** Opening Data supplied block **

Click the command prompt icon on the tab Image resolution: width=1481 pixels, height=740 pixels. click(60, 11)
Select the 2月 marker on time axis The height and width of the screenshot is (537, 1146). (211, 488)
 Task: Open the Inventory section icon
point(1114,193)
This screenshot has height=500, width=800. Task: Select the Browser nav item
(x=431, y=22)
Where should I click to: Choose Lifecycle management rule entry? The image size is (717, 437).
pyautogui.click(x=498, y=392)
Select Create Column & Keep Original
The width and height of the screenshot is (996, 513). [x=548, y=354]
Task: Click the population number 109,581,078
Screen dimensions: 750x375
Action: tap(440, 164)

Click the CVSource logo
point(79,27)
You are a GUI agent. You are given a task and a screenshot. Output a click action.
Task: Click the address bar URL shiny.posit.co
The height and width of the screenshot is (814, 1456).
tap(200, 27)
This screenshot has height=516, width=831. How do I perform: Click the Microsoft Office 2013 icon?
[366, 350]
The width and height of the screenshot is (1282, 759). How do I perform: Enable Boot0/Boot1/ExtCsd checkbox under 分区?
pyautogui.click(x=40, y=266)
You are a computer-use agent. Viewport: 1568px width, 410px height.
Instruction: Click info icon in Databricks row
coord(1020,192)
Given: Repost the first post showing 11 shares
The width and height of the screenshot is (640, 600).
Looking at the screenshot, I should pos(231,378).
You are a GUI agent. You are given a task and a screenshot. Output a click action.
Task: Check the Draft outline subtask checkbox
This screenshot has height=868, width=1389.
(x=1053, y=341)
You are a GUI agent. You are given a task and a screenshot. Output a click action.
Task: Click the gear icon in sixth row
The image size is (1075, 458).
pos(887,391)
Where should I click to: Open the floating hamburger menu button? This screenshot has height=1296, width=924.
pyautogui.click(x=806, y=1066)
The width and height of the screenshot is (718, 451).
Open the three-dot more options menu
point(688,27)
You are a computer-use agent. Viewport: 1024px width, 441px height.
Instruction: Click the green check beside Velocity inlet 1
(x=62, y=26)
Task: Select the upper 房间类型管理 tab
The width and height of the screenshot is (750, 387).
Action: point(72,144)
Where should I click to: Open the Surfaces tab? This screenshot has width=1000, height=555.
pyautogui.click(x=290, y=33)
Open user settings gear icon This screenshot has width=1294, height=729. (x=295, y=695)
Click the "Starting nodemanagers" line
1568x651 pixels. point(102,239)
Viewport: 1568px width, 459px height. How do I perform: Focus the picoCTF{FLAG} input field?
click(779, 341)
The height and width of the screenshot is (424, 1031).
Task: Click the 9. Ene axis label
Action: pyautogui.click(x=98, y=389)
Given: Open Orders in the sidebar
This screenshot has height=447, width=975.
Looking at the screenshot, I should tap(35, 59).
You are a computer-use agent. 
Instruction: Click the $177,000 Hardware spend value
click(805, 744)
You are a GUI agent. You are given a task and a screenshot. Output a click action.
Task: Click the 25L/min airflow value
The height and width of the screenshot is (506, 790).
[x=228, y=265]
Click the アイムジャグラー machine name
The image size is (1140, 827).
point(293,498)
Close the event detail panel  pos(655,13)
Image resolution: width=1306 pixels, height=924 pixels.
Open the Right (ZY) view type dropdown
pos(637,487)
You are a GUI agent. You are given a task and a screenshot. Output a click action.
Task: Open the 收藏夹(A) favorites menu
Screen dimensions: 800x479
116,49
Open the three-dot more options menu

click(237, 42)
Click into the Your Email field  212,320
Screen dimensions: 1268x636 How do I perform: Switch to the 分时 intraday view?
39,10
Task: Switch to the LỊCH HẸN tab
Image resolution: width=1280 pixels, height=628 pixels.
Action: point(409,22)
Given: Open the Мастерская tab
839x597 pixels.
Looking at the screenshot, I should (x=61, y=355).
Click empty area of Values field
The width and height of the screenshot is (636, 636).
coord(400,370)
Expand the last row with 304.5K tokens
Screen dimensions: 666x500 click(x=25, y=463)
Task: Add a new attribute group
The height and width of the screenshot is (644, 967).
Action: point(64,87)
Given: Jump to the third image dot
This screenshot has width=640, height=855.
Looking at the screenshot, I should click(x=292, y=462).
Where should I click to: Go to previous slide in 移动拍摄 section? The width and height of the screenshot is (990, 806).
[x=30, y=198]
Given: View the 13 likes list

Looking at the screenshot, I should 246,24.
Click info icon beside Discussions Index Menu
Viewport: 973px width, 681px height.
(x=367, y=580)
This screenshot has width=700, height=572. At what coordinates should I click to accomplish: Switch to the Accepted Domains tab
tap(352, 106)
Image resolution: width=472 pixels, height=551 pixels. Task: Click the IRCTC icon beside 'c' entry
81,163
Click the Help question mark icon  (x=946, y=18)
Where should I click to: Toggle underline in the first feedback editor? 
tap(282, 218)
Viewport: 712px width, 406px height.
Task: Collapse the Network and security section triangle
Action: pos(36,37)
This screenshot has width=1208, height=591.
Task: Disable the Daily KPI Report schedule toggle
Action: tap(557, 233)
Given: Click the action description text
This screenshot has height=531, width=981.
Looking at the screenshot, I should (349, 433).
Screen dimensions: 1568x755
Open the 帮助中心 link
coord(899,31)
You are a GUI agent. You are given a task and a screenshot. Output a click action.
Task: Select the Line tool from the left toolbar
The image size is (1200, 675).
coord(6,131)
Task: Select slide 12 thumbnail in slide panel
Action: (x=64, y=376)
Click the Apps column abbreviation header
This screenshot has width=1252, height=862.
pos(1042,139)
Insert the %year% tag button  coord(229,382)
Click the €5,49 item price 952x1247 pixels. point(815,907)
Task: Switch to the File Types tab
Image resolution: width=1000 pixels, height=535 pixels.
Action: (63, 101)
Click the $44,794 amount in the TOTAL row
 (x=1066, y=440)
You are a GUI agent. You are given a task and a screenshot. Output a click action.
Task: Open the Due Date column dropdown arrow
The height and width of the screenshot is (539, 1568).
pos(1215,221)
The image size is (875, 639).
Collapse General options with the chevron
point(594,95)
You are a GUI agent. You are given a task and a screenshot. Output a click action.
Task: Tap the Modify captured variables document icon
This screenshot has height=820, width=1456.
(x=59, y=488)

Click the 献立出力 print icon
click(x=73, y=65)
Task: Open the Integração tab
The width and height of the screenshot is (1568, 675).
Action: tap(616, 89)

** Closing Data supplied block **

• **Problem statement**
Return word for word the lines above from the line with "Where should I click to: Go" to the line with "Click the Help", including both and leaving out all others.

• **Exercise answer**
Where should I click to: Go to previous slide in 移动拍摄 section? The width and height of the screenshot is (990, 806).
[x=30, y=198]
Given: View the 13 likes list

Looking at the screenshot, I should 246,24.
Click info icon beside Discussions Index Menu
Viewport: 973px width, 681px height.
(x=367, y=580)
This screenshot has width=700, height=572. At what coordinates should I click to accomplish: Switch to the Accepted Domains tab
tap(352, 106)
Image resolution: width=472 pixels, height=551 pixels. Task: Click the IRCTC icon beside 'c' entry
81,163
Click the Help question mark icon  (x=946, y=18)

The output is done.